Staphylococcus aureus (S. aureus), which is present in both healthy and diseased humans and animals, is a commensal opportunistic pathogen[1]. In human beings, S. aureus is a major pathogen that causes significant morbidity and mortality in both community- and hospital-acquired infections[2]. Meanwhile, as a leading cause of infections in some economically important livestock species, S. aureus infection has also become an economic burden for the livestock industry[3]. Hitherto, S. aureus infection remains very difficult to treat due to multidrug resistance and its intracellular accumulation in host cells[4,5]. S. aureus is termed a facultative intracellular pathogen based on accumulating evidence of its ability to survive within the host’s cells. Intracellular S. aureus has immune-evasive strategies to escape the detection of professional phagocytes[5], leading to a lethal metastatic infection. Chronic and recurrent infections may be related to the maintenance of an intracellular pool of bacteria[6]. Furthermore, intracellular bacteria may be protected from high concentrations of extracellular antibiotics, which in turn enhance the risk of developing drug resistance[7].

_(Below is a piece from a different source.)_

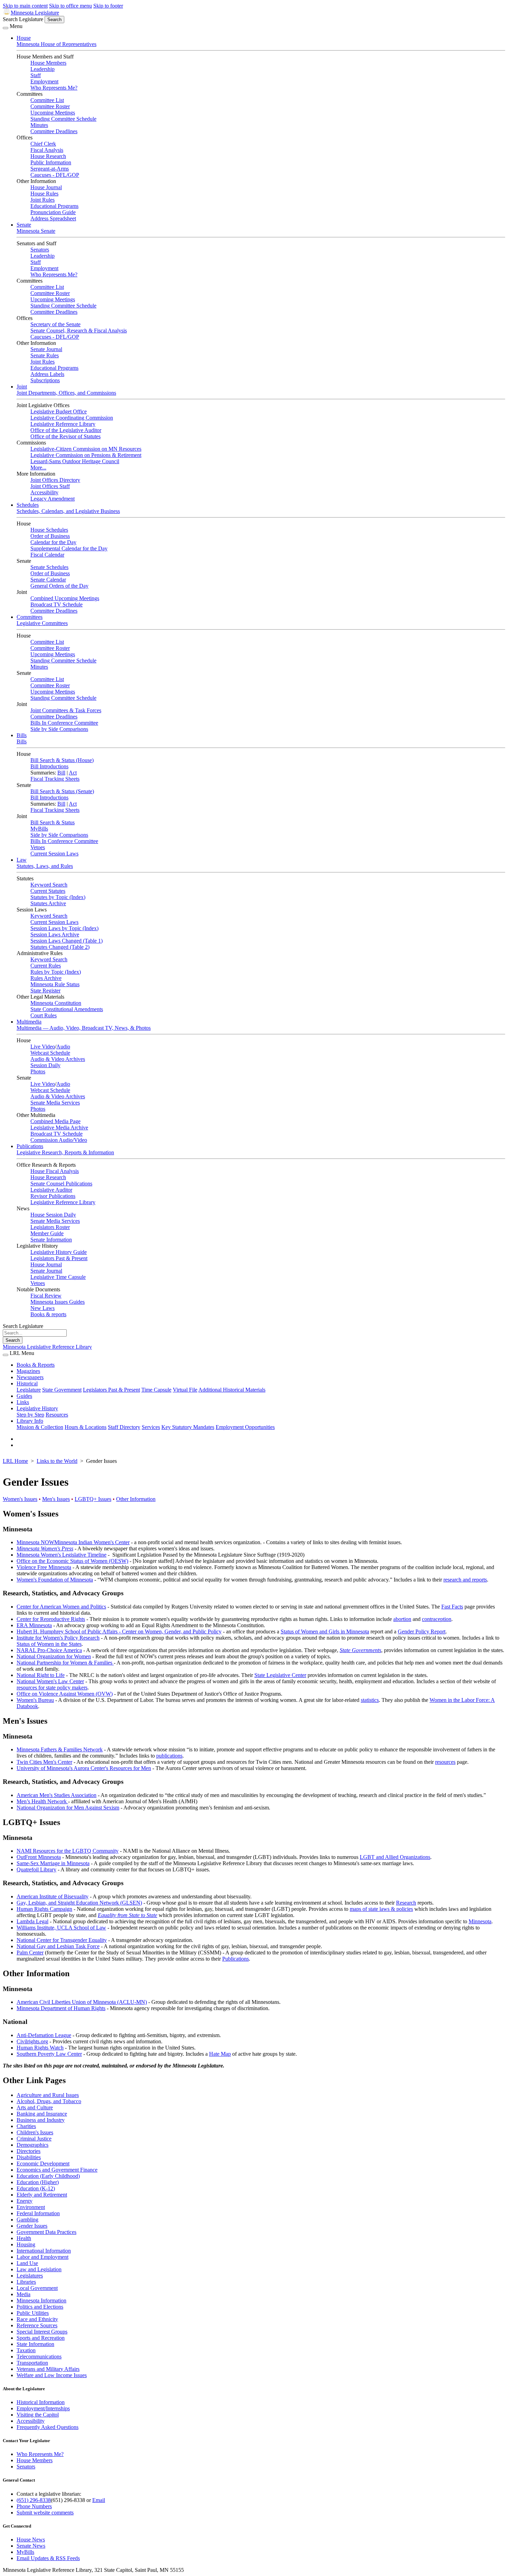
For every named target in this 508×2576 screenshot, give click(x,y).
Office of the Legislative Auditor (65, 430)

Antibiotics are primary drugs that can prevent bacterial infection and significantly contribute to human and animal health. Many studies have been performed regarding the activities of antibiotics such as vancomycin and linezolid against different intracellular S. aureus strains in various cellular models[8-10]. However, the poor intracellular bactericidal activity of antibiotics such as oxacillin, levofloxacin, garenoxacin, moxifloxacin and oritavancin towards intracellular bacteria is affected by the following problems: i) low levels of cellular accumulation (linezolid, β-lactams, and gentamicin), which is only partially and non-consistently predictive of activity; ii) acidic environments (aminoglycosides) and iii) binding to intralysosomal constituents (oritavancin)[11]. Therefore, some antibiotics have to be used at large extracellular concentrations to achieve significant activity, which may in turn increase the problem of drug resistance and residual and side effects. Thus, a series of problems have promoted the need for advanced and/or alternative antimicrobial drugs.

Antimicrobial peptides (AMPs) are widely distributed host defense molecules[12] and defensin-like peptides are a major AMP family. Plectasin from Pseudoplectania nigrella is a recently reported novel defensin-like peptide that has potent antimicrobial activities against S. aureus, including some antibiotic-resistant strains such as methicillin-resistant S. aureus (MRSA)[13]. It has been demonstrated that the intracellular antibacterial activity of plectasin was maintained even though its efficacy was inferior to that of extracellular killing[14]. The novel plectasin variant NZ2114 displayed significantly more potent activities than its parental peptide[15,16]. Moreover, NZ2114 had extracellular and intracellular activities, which was more effective than vancomycin against the intracellular forms of susceptible bacteria, though the intracellular activity was weaker than the extracellular activity[17]. However, the cellular accumulation and internalization mechanisms of plectasin and NZ2114 still remain unclear. Additionally, to further improve the antibacterial activities and properties of NZ2114, a new derivative, MP1102 (N9E, L13V, and R14K), was designed in our previous study. Compared to NZ2114, MP1102 had stronger activity against S. aureus and resistance to pepsin, indicating potential as a new antimicrobial agent[18,19]. However, it still remains unclear whether MP1102 has intracellular activity toward S. aureus.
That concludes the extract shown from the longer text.